• **Exercise details**
Search the data for "item". Return each matching line.
╔══
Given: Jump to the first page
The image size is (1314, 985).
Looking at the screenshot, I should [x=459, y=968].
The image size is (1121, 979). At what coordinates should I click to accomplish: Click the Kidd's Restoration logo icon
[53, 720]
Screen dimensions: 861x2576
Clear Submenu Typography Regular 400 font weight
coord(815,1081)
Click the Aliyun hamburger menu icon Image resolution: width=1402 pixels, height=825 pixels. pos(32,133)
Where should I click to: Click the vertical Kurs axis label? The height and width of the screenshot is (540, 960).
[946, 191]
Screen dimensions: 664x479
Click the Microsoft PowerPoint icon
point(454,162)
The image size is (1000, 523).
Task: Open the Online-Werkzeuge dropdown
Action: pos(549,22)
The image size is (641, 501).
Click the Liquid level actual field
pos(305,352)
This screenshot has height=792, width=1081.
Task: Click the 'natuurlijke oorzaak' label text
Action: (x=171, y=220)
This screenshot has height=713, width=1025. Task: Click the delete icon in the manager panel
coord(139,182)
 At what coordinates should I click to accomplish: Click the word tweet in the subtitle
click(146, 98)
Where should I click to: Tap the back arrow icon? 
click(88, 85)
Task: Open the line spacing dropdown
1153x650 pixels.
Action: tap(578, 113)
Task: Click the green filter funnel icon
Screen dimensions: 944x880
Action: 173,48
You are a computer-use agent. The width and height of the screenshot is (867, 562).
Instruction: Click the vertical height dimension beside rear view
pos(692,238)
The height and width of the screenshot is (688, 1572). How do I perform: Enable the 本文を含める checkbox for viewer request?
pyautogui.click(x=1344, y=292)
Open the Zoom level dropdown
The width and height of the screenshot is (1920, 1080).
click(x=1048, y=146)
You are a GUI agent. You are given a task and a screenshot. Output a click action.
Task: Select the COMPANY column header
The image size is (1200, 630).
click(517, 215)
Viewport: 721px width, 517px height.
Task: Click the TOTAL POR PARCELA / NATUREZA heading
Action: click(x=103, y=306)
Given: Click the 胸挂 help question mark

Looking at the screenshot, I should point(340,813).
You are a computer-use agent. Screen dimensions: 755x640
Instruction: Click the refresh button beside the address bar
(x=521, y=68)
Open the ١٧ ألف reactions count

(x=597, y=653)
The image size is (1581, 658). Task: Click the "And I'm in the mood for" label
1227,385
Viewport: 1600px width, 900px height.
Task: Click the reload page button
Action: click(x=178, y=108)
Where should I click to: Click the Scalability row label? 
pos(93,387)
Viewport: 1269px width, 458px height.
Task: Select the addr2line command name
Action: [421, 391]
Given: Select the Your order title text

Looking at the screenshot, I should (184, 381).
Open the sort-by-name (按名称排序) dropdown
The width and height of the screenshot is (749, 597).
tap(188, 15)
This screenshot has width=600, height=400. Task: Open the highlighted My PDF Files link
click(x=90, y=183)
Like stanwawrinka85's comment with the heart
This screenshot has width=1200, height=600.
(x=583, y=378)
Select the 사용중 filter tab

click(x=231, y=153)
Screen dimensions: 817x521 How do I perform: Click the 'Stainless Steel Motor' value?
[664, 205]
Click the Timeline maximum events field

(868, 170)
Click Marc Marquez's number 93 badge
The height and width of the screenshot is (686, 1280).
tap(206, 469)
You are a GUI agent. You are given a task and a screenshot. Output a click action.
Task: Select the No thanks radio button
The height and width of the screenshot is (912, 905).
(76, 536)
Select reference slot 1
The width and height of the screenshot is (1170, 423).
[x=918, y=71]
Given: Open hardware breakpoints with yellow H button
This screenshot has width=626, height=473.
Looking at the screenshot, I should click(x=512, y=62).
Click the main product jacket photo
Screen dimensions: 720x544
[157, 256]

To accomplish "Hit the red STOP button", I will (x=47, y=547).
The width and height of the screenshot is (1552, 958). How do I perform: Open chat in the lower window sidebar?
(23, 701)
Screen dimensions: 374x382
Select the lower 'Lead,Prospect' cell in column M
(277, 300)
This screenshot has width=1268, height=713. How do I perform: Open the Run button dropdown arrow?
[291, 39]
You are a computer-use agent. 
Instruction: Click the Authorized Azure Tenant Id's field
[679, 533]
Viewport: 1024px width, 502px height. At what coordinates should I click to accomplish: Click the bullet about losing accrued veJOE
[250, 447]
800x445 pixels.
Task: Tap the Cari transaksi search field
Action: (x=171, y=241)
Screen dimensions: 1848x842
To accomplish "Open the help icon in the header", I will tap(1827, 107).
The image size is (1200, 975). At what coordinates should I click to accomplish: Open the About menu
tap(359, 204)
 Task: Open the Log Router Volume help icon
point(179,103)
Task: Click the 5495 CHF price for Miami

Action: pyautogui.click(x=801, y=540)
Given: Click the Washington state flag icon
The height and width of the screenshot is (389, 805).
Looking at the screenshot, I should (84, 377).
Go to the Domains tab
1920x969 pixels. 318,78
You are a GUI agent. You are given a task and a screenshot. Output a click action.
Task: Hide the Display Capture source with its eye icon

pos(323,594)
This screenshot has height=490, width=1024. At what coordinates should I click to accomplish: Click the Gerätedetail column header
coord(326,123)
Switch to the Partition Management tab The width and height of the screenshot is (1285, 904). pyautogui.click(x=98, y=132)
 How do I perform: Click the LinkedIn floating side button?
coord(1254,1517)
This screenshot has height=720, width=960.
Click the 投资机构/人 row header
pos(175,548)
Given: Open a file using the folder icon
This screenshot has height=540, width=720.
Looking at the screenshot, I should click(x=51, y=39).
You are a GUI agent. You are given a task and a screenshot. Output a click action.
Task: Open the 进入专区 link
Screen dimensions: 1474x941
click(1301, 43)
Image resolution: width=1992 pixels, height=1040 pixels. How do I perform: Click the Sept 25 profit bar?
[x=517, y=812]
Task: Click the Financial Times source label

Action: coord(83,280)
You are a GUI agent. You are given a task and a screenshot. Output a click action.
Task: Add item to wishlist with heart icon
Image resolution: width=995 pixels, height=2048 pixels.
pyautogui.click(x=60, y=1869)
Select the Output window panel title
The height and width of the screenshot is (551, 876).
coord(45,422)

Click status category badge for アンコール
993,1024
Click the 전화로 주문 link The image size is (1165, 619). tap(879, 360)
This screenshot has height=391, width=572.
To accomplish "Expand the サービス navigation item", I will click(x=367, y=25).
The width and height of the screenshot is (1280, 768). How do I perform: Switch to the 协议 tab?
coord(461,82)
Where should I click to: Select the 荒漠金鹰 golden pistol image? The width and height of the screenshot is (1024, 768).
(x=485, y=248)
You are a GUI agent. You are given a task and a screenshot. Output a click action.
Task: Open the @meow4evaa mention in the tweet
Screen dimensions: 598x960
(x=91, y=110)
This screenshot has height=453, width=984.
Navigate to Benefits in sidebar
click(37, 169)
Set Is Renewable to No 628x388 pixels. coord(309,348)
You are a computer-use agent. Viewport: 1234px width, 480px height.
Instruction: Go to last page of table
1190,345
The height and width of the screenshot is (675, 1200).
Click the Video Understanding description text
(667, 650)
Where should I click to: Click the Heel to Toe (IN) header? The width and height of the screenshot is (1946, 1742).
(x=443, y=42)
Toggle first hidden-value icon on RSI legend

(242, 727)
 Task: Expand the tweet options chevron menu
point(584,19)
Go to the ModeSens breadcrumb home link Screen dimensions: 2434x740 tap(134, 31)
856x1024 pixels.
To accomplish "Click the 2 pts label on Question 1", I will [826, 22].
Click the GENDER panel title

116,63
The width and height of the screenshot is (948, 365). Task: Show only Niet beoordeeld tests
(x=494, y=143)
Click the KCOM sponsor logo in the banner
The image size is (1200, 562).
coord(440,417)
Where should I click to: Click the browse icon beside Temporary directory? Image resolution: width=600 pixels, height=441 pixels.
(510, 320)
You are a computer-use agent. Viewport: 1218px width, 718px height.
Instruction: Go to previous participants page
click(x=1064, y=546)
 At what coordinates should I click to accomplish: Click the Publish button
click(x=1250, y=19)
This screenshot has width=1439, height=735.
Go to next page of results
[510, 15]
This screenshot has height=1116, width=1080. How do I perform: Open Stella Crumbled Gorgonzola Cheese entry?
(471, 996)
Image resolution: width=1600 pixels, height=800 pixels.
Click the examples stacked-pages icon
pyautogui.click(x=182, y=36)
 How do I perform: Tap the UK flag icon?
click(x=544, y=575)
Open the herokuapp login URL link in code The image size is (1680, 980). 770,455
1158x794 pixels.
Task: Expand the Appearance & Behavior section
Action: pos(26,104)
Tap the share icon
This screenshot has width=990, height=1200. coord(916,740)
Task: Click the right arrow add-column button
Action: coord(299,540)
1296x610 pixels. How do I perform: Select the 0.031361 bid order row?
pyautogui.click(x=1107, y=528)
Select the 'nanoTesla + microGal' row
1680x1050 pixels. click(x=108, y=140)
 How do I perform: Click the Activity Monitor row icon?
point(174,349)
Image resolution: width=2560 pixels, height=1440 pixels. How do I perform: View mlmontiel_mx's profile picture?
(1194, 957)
╚══
• **Reply to the task**
Task: Add item to wishlist with heart icon
To accomplish "Expand the サービス navigation item", I will click(x=367, y=25).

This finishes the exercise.